**REQUIRED ACTION**
Only those lines running from the line that contains "You are a computer-use" through the end of the material are to be written out, each exactly as shown.

═══ DATA PROVIDED ═══

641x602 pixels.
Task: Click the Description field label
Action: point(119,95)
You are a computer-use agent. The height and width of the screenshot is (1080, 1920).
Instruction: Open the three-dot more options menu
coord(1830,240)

═══

**WRITTEN RESPONSE**
You are a computer-use agent. The height and width of the screenshot is (1080, 1920).
Instruction: Open the three-dot more options menu
coord(1830,240)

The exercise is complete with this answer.